__Aim__
Copy everything from the line containing "Go forward with the right arrow" down to the line containing "point(485,188)", both included, and shift each coordinate in the answers by adding 119 to it. Leave the pictures out.

__Data to process__
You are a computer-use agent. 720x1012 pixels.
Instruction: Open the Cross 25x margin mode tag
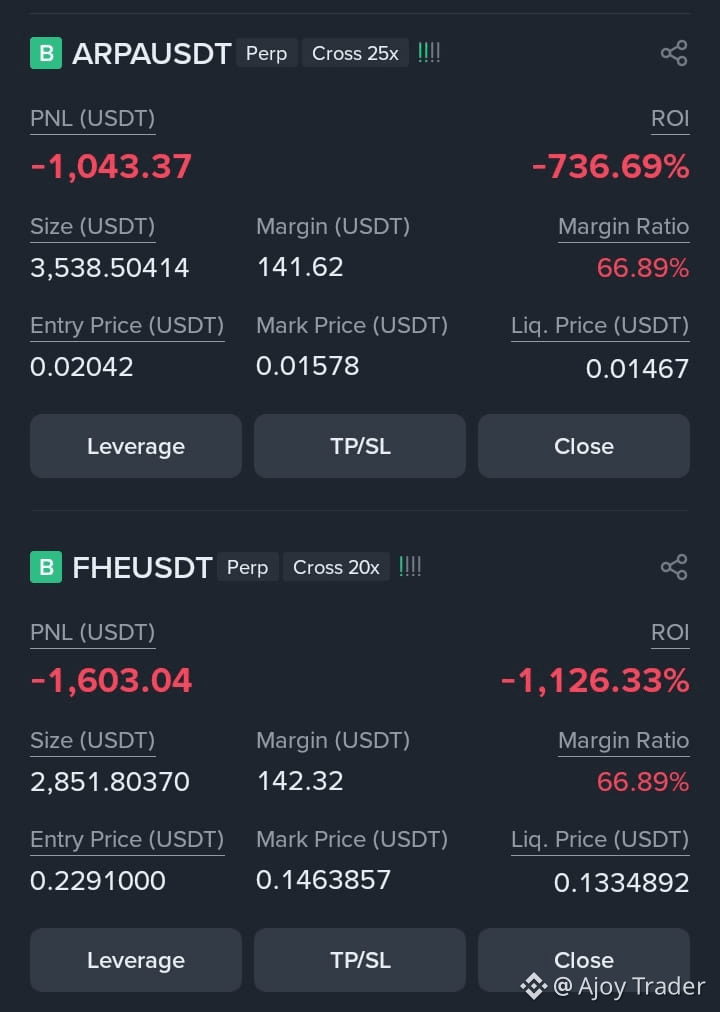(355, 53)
...
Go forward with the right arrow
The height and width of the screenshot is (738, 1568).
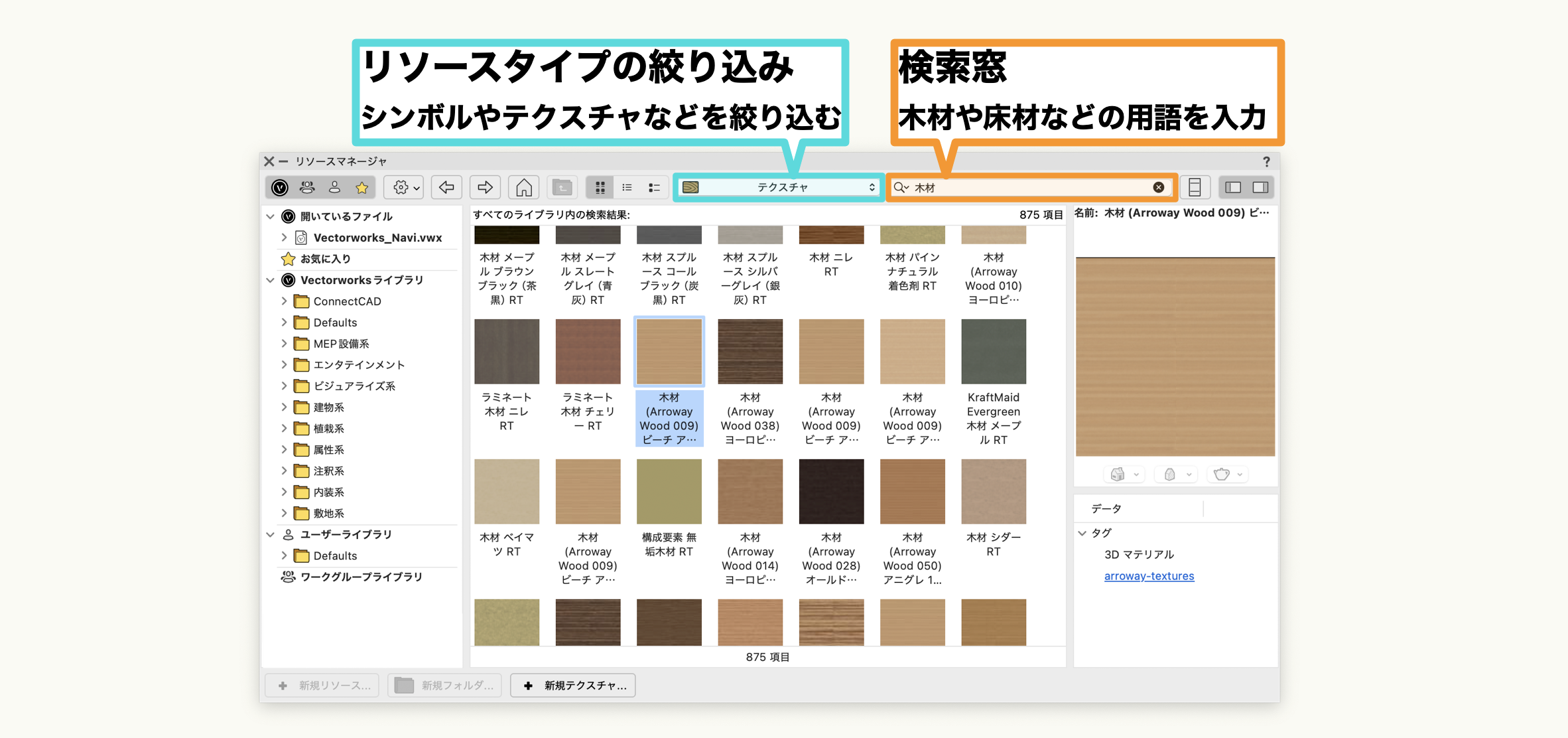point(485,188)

__Complete output__
Go forward with the right arrow
The height and width of the screenshot is (738, 1568).
point(604,307)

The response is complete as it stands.